Hugh Pickens writes "Wheels are the archetype of a primitive, caveman-level technology, and we tend to think that inventing the wheel was the number one item on man's to-do list after learning to walk upright. But LiveScience reports that it took until the bronze age (3500 BC), when humans were already casting metal alloys and constructing canals and sailboats, for someone to invent the wheel-and-axle, a task so challenging archaeologists say it probably happened only once, in one place. The tricky thing about the wheel isn't a cylinder rolling on its edge, but figuring out how to connect a stable, stationary platform to that cylinder. 'The stroke of brilliance was the wheel-and-axle concept,' says David Anthony, author of The Horse, the Wheel, and Language. To make a fixed axle with revolving wheels, the ends of the axle have to be nearly perfectly smooth and round, as did the holes in the center of the wheels.

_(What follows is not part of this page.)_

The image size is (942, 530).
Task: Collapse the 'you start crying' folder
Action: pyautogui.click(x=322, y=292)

The axles have to fit snugly inside the wheels' holes, but not too snug, or there will be too much friction for the wheels to turn. But the real reason it took so long is that whoever invented the wheel would have needed metal tools to chisel fine-fitted holes and axles. 'It was the carpentry that probably delayed the invention until 3500 BC or so, because it was only after about 4000 BC that cast copper chisels and gouges became common in the Near East.'"

4 of 389 comments (clear)

  1. Re:Not so fast there partner! by arth1 · · Score: 5, Insightful

    you also don't need metal tools to create a round hole. Rotate a rock in the hole and before long, you have a perfectly round hole.
    How to make the axle? Same principle, but rotate it in a hole in a rock. No, the hole doesn't have to be round, the rotation will cause the rotated object to be round. You don't even need a hole - a wedge will do.

    No rocks? No problem. Rotate a wooden peg in a hole while pouring sand on it, and you create a round hole and a round peg at the same time. The people who invented fire were almost certainly familiar with this effect.

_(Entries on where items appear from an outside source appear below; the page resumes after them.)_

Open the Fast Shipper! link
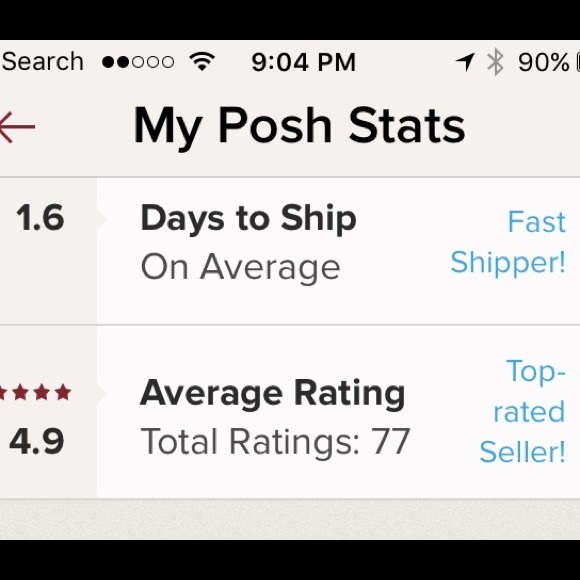580x580 pixels. point(508,242)
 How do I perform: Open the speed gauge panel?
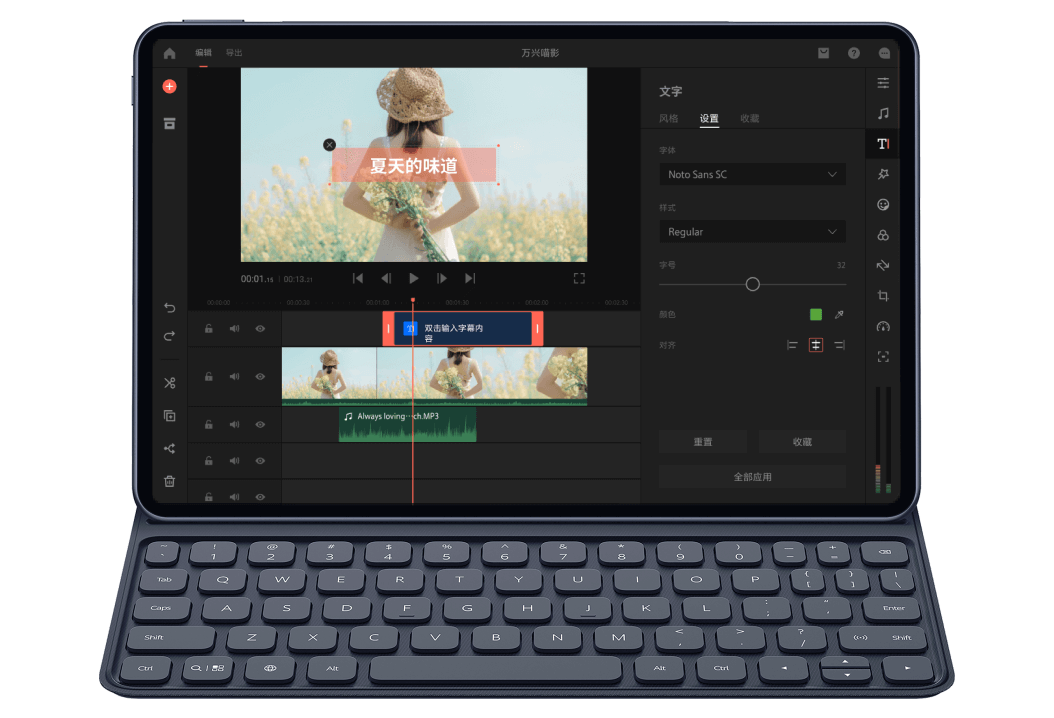[883, 327]
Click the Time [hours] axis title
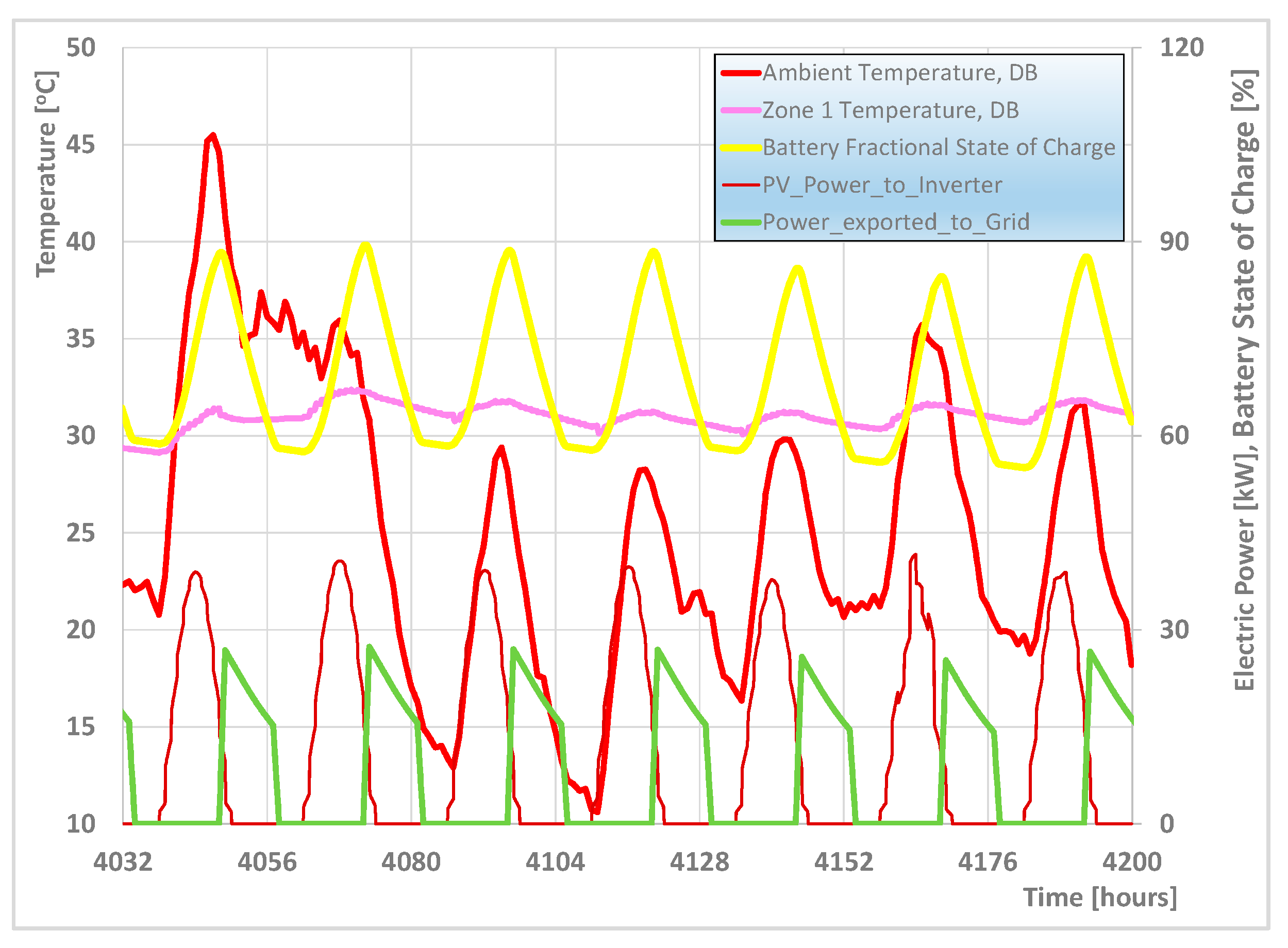This screenshot has height=948, width=1288. pyautogui.click(x=1099, y=897)
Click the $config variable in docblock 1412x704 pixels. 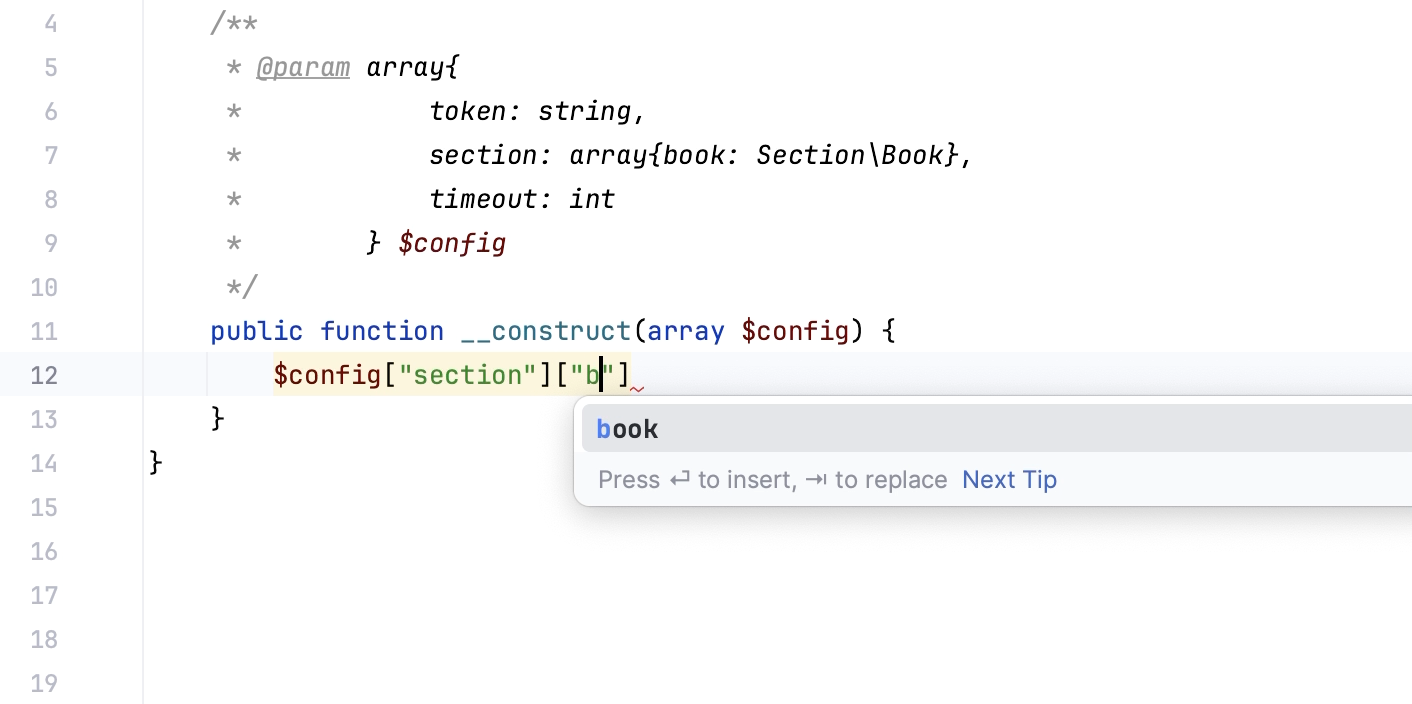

    I think the real reason the wheel became popular so late wasn't that it wasn't invented, but because there were no roads to use them on. Wheels aren't too useful on a forest trail, flood plain, sand dune or stairs. You need a relatively flat, wide and hard surface. When we started living in towns, and traded between them, we also got roads that wheels could be useful on.

  2. Re:Environment by professionalfurryele · · Score: 5, Insightful

    This strikes me as very likely. I work on legged robotic systems and one of the mantras is 'legs are better than wheels'. Pack animals are much better suited to transporting goods over rough terrain than wheeled vehicles, especially if the wheeled vehicles don't have something like an ICE or battery. Even if you don't have a inorganic power source, on the wrong terrain a primitive wheeled vehicle is probably more of a burden to a pack animal than just putting the material you want to haul on it. Not to mention that if you don't have pack animals your power source (i.e. humans) is even worse suited to the task. In the absence of modern roads, etc. most of the places people would want to live, hunt and move between are the 'wrong terrain'.
    Moreover there is a lower hanging technological fruit, boats. Food is already concentrated on the river so why wouldn't you take advantage of natures highways before bothering to work out how to build vehicles to go on your own.
    While there are other uses for 'wheels' such as grindstones and turntables, the thing we traditionally think of as a wheel is, in most parts of the world where ancient peoples lived, useless without infrastructure. A sled is much better if it snows, or if it is flat but tends to get muddy.A boat is better if you have a river. A pack or a pack animal if the terrain is uneven.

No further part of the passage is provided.